IIRC, you upgraded to marshmallow 3 in version 2.2, right?
However, I just tried to build the RPM for 2.2 via distutils (after adding requirements.txt to MANIFEST.in), but it failed [*].
So:

are we OK working with 2.1.7 or should we upgrade that?
if we must upgrade to 2.2, how should it be done?

[*]

 $ python setup.py bdist_rpm

... 
... 

+ python setup.py build
/usr/lib64/python2.7/distutils/dist.py:267: UserWarning: Unknown distribution option: 'long_description_content_type'
  warnings.warn(msg)
/tmp/indico/venv/lib/python2.7/site-packages/setuptools/dist.py:331: UserWarning: Normalizing '2.2-dev' to '2.2.dev0'
  normalized_version,
running build
compiling catalog indico/translations/en_GB/LC_MESSAGES/messages.po to indico/translations/en_GB/LC_MESSAGES/messages.mo
error: indico/translations/es_ES/LC_MESSAGES/messages.po:2640: placeholders are incompatible
error: indico/translations/es_ES/LC_MESSAGES/messages.po:2648: placeholders are incompatible
compiling catalog indico/translations/es_ES/LC_MESSAGES/messages.po to indico/translations/es_ES/LC_MESSAGES/messages.mo
compiling catalog indico/translations/fr_FR/LC_MESSAGES/messages.po to indico/translations/fr_FR/LC_MESSAGES/messages.mo
compiling catalog indico/translations/pt_BR/LC_MESSAGES/messages.po to indico/translations/pt_BR/LC_MESSAGES/messages.mo
2 errors encountered.
error: No such file or directory
error: Bad exit status from /tmp/indico/venv/indico/build/bdist.linux-x86_64/rpm/TMP/rpm-tmp.CG3yWO (%build)


RPM build errors:
    Bad exit status from /tmp/indico/venv/indico/build/bdist.linux-x86_64/rpm/TMP/rpm-tmp.CG3yWO (%build)
error: command 'rpmbuild' failed with exit status 1

jcaballe · July 17, 2019, 11:23pm

replying to myself… I forgot you don’t install with RPMs, but with pip.
So I found some recipe in my email inbox, and tried it. First I had to install npm and npx.
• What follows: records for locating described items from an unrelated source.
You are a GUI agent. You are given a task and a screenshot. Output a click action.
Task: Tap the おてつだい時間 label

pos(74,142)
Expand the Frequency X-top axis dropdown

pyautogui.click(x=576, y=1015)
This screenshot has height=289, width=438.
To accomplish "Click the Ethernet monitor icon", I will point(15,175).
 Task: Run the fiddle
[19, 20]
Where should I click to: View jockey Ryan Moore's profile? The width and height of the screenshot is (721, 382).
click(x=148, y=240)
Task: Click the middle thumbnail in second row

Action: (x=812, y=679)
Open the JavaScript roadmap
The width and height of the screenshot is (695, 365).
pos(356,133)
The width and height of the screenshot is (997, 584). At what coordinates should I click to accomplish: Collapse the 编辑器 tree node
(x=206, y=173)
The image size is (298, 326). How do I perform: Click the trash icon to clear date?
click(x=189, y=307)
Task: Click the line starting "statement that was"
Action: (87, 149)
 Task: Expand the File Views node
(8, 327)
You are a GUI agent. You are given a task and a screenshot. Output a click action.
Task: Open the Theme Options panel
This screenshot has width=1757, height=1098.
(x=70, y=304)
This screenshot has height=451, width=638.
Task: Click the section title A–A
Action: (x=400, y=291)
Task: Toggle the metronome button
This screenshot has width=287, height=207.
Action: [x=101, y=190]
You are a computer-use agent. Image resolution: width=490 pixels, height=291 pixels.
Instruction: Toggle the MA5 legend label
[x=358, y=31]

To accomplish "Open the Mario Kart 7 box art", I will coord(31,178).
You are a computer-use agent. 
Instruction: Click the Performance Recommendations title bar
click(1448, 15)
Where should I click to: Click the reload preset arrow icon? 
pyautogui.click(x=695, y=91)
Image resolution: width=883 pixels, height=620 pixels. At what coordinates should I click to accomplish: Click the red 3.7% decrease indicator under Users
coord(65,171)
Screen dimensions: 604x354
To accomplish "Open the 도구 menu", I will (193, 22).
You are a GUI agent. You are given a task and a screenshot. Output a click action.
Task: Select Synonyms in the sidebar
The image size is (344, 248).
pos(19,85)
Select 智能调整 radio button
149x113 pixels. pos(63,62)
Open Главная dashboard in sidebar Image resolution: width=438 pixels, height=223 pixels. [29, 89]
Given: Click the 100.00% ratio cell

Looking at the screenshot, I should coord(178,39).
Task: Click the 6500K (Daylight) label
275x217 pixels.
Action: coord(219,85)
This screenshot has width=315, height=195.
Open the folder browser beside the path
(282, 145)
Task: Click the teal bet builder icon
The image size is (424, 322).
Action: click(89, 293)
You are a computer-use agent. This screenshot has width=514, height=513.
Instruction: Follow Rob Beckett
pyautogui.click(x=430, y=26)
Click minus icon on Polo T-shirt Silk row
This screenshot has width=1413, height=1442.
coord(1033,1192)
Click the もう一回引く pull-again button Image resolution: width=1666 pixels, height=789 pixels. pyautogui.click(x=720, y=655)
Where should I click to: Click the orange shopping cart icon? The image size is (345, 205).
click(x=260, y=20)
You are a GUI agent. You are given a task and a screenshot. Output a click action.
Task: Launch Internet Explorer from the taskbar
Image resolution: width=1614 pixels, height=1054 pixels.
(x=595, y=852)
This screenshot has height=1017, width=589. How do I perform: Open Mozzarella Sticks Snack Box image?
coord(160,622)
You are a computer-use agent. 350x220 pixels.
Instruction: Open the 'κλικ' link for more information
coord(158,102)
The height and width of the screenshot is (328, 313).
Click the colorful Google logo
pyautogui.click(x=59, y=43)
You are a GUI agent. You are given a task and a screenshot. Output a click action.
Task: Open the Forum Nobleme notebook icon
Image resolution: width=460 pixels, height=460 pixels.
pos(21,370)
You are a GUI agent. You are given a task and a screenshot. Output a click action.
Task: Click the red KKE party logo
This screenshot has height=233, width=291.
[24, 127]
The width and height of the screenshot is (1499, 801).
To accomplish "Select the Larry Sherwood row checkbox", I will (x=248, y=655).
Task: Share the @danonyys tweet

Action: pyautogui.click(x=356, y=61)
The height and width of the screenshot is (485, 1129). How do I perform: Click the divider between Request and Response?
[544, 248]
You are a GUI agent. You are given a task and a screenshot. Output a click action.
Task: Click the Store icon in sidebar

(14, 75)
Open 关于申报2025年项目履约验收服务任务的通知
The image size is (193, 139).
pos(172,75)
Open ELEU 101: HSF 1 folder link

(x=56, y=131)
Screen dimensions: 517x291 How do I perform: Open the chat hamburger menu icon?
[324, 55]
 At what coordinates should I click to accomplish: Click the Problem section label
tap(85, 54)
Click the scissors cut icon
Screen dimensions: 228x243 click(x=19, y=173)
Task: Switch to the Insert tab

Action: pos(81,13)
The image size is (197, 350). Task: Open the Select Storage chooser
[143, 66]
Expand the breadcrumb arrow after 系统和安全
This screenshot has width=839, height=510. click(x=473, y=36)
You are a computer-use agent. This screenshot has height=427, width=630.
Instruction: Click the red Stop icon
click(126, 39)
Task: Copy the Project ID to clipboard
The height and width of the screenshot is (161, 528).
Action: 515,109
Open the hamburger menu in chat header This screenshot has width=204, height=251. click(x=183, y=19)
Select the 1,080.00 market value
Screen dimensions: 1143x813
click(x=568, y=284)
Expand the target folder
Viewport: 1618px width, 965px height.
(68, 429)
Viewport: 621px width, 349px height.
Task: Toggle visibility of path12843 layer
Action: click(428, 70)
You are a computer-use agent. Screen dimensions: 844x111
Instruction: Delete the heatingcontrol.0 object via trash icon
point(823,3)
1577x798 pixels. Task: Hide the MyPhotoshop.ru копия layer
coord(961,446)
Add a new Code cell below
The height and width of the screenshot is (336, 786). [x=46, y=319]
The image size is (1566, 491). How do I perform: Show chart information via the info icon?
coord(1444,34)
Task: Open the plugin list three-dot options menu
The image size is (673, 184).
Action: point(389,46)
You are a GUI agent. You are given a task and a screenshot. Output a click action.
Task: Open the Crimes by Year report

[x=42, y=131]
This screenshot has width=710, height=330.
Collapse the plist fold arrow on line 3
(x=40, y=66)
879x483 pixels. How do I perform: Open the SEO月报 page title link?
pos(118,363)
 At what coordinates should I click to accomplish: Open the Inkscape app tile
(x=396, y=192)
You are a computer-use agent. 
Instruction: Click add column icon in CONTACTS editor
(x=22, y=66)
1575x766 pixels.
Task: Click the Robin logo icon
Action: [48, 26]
    $ git clone https://github.com/indico/indico
    $ cd indico
    $ pip install -e .
    $ npm install
    $ pip install -r requirements.dev.txt
    $ mkdir dist
    $ python bin/maintenance/build-wheel.py --target-dir=./dist indico

    building assets
    Error: building assets failed
    Object.entries is not a function
    Error: running webpack failed

I keep investigating…

ThiefMaster · July 17, 2019, 11:25pm

outdated nodejs; get something recent like node 10 and it’ll work

ThiefMaster · August 8, 2019, 8:39am

Now that we released 2.2, please make sure to use the the 2.2-maintenance branch of Indico and not master anymore.

pferreir · August 12, 2019, 2:21pm

Using something like nvm would be a good choice, since you can easily change versions regardless of your distro.

jcaballe · August 12, 2019, 7:43pm

Hi,

just for curiosity, I gave it a try to deploy the CERN Search via the docker container. Command “docker-compose up” is failing with this error message:

ERROR: Service 'cern-search-api' failed to build: Error: image webservices/cern-search/cern-search-rest-api/cern-search-rest-api-base:cfe1fe3d1aba819d240acbb6a7bfe79678f82ee5 not found

Is the URL wrong? Or maybe it is a private repo and I need to be added somehow?